Personally I think the majority of authors are capable of being a lot more subtle about the whole self-insertion thing. There’s a reason we mock Mary Sues: they’re wish fulfilment and therefore perfection. Author surrogates (presumably written “well enough” to be literary instead of Mary Sues) remain complicated and messy, like real people.

In my example, the author himself gave an interview explaining how an incident from his own past inspired the situation he wrote about, and the trouble he dropped his wife character into. That’s straight from the horse’s mouth, really: this happened to me, so I dropped it into my book. The complication apparently springs from the fact that he didn’t make the bad thing happen to the me-figure, but the wife-figure.

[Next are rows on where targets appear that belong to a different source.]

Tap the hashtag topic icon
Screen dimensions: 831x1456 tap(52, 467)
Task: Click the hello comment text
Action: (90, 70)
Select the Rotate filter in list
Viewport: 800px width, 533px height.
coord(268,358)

At this point I can’t tell if the author stayed too close to real life, and that’s the trouble, or if switching the figure in peril is what’s causing the issue. But I will say that it’s something I do all the time: drop in real-life events or snippets or tidbits into the plot, regardless of how much “me” the character is, as long as they fit. If my novels are grounded in real life, then why not use my own real life as inspiration?


Okay so if nothing else, at this point you’ve learned that I can overthink anything. A simple verbal slip has me pondering all the author/character/reader interpretations all this time later. Do fiction authors interpret fiction different from readers who don’t also write fiction? Was it just a nervous speaker making a mistake? Or does this person know something we don’t about this particular book and its representations?